There are multiple CanVec-imported ways that together make up a fairly
detailed, accurate representation of the lake. A single low-detail way
[1] is overlapping these, and obscures the accurate detail in many
places when rendered [2].

[1]: http://www.openstreetmap.org/browse/way/4997263
[2]: http://dl.dropbox.com/u/2398828/lake-simcoe-josm.png

Not having much experience dealing with large or tiled objects in OSM,
my question is if the low-resolution object is serving a purpose, and
whether I should bother editing it so as to not overlap with the
high-detail version, or whether it can just be deleted.

Hi AJ,

The Canvec version is clearly better, so the lowres version can be deleted. It was probably one of the features being traced when only Landsat imagery was available. In my opinion this cleaning up should have been done during the import of the Canvec sheet. Otherwise this import gets more characteristics of a "bad import" (by leaving duplicate features), which we should prevent. (Note that there are also some people who think that user traced features are always better than imported features, but in this case the difference is evident, and nobody has bothered yet to trace the shoreline from the Bing imagery.)

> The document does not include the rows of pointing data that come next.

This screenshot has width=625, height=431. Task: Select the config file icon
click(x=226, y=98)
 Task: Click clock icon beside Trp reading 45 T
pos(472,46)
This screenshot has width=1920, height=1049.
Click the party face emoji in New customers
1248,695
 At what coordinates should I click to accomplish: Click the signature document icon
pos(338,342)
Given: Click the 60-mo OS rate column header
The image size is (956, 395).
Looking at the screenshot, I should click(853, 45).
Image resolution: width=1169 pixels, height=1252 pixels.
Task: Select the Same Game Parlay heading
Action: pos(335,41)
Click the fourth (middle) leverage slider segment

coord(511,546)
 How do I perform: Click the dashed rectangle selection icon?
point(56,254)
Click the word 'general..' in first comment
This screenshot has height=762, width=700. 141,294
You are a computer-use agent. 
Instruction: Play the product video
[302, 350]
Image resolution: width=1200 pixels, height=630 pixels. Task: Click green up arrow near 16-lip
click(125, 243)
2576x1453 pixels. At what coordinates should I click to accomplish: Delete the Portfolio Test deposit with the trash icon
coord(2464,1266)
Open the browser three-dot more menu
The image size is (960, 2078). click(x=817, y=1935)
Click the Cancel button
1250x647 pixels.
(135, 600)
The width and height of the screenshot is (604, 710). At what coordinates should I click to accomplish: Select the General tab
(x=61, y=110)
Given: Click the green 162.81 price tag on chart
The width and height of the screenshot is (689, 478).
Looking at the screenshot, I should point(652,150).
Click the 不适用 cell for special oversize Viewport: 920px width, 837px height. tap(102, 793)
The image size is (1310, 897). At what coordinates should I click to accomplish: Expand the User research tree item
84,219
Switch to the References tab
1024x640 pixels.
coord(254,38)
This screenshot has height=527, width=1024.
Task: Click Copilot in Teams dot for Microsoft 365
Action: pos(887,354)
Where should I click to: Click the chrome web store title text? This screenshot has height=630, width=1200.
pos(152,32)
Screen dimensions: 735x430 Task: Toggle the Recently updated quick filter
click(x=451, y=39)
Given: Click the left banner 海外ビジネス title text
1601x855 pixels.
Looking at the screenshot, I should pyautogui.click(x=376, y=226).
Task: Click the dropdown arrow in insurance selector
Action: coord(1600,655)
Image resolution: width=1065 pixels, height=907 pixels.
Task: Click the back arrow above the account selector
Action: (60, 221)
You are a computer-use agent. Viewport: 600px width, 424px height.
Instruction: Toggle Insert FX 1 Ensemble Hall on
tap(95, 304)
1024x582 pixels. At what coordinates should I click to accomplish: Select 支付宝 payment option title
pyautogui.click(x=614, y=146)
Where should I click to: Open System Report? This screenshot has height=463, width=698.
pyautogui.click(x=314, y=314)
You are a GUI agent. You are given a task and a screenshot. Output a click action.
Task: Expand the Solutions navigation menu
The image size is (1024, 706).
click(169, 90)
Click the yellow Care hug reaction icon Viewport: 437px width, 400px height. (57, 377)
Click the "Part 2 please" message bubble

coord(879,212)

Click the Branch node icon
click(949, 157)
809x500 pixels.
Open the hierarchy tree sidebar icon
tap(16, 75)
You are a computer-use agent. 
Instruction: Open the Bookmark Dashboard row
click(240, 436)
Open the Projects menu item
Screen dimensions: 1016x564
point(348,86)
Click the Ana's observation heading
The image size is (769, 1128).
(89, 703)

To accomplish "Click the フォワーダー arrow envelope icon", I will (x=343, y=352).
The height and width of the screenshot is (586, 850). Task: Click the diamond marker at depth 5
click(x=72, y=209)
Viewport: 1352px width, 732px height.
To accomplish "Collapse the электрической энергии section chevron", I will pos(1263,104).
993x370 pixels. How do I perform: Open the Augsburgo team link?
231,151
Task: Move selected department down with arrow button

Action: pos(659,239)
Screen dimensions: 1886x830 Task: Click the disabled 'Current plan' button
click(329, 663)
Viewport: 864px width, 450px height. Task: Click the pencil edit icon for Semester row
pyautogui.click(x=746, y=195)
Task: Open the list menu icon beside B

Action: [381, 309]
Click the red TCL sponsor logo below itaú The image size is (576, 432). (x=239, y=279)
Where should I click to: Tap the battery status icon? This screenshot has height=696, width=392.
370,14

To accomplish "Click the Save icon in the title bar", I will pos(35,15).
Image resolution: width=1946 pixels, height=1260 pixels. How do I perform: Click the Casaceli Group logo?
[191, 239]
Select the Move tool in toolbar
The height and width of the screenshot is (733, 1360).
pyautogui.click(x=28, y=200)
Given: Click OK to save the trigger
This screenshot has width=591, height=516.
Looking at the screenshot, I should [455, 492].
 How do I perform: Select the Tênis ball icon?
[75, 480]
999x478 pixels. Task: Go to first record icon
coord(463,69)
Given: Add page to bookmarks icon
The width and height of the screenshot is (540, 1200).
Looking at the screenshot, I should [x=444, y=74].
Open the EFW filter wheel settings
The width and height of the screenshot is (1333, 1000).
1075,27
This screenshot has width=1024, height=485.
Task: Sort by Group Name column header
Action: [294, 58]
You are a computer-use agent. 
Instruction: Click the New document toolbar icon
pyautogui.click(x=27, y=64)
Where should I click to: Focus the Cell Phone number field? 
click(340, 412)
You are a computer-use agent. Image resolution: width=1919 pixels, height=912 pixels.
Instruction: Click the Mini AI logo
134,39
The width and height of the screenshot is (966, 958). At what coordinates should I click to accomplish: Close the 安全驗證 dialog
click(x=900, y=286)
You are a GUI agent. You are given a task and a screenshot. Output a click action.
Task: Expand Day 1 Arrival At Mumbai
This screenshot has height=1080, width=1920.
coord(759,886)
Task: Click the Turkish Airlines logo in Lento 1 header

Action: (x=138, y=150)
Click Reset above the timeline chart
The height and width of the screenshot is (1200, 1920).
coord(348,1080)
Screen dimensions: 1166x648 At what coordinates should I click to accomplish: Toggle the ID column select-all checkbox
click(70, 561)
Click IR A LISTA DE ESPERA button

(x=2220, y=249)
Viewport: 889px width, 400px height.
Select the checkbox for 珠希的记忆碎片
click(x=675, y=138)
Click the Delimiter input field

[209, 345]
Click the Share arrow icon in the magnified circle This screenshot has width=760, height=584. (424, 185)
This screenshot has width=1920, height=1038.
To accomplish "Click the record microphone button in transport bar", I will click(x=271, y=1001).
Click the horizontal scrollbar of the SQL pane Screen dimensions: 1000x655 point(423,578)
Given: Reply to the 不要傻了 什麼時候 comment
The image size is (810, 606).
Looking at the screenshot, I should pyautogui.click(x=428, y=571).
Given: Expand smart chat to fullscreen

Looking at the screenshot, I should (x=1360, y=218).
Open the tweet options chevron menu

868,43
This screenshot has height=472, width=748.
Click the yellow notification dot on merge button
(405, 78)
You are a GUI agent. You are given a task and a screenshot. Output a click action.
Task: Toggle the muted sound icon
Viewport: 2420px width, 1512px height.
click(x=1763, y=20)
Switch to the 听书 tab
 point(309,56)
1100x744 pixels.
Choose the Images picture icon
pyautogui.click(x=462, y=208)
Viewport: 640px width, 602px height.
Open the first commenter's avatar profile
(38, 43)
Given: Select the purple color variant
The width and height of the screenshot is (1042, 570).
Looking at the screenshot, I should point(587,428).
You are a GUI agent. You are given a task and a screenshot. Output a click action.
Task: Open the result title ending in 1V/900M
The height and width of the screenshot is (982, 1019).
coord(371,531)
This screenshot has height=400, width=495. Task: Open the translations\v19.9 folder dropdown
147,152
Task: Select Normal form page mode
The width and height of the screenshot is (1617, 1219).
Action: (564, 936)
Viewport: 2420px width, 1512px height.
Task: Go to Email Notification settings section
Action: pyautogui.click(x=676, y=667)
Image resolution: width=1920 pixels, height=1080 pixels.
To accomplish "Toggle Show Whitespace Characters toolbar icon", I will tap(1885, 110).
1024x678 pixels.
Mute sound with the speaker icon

What might have caused this is that Lake Simcoe overlaps several sheets, so it can't be deleted at once. Wat I usually do is to cut the part of the coastline which is overlapping the sheet being imported, and connect the existing coastline to the new one. An example of this can be seen in the southeast part of Lac Saint-Jean in Québec: [1]. This is also how I've dealt with the Saguenay river, and also with the St. Lawrence coastline. This can best be done asap, because you never know for sure when you continue with the rest. It is a bit more work, but in my opinion it's much better than confusing or even annoying others.